Make sure you fill in any place that says `YOUR CODE HERE` or "YOUR ANSWER HERE" and delete the `stop()` functions, as well as your name and collaborators below:

In [None]:
NAME = ""  # your uniqname 
COLLABORATORS = c()  # vector of uniqnames of your collaborators, if any
## IMPORTANT: also enter your group information in Canvas when you upload the assignment

---

In [None]:
library(tidyverse)
library(modelr)
library(lubridate)

# STATS 306
## Problem set 9: Modeling and regression
Each problem is worth two to four points, depending on difficulty, for a total of 20.

*Note*: you do not need to use `install.packages()` in this notebook. You may assume that we have already installed all of the necessary packages when we run your code.

#### Problem 1 (3 pts.)
The file `problem1.csv` is a CSV containing three columns:
- `year`, the year of the observation.
- `drm`, the divorce rate per 1,000 in the state of Maine.
- `pccm`, the per capita consumption of margarine in the United States.

Note: these are real data (not made up).

**(1 pt.)** Import the data and plot these two variables over time on adjacent graphs using `facet_wrap(..., scales="free")`.

In [None]:
# YOUR CODE HERE
stop()

**(1 pt.)** Regress `drm` on `pccm` and summarize the regression using the `summary` function.

In [None]:
# YOUR CODE HERE
stop()

**(1 pt.)** The regression indicates indicates a near perfect linear fit between `pccm` and `drm` ($R^2 > 0.98$; $p < 10^{-7}$). Explain in your own words why annual per capita margarine consumption almost perfectly predicts the divorce rate in Maine.

YOUR ANSWER HERE

#### Problem 2 (2 pts.)
This problem is designed to give you intuition for what you observed in Problem 1. 

The column `Pr(>|t|)` in a regression summary displays the p-value for each estimated regression coefficient:

In [None]:
summary(lm(y ~ x, sim1))

A p-value of 0.05 is the conventional threshold for significance in scientific research. Even if there is no association between `y` and `x`, a p-value less than 0.05 will be observed about 5% of the time.

::::::::::

[TO DO] In the problem set, what p-value is described as the conventional threshold for significance in scientific research?

::::::::::

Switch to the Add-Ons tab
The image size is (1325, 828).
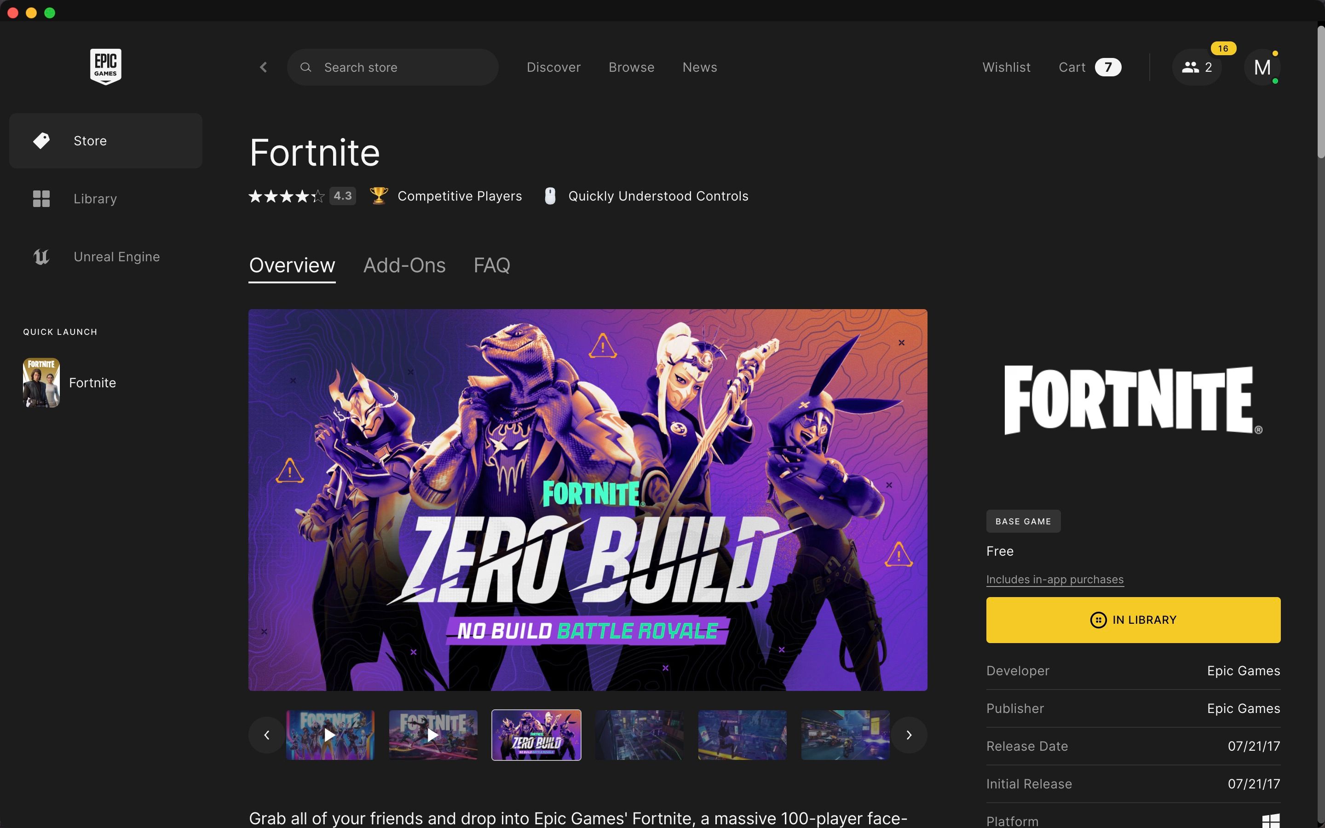(x=404, y=266)
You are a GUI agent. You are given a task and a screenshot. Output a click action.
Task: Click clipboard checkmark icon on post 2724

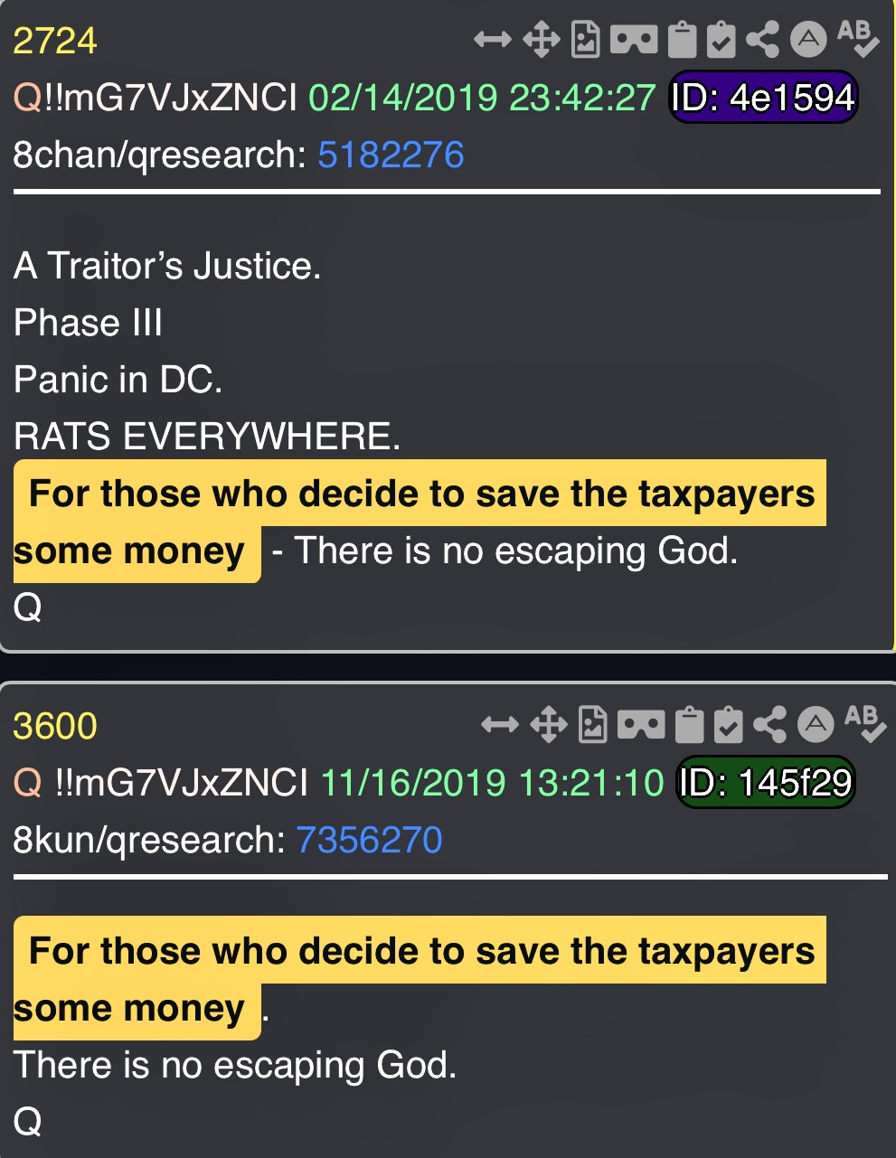722,40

::::::::::

[FINISHED TASK] A p-value of 0.05.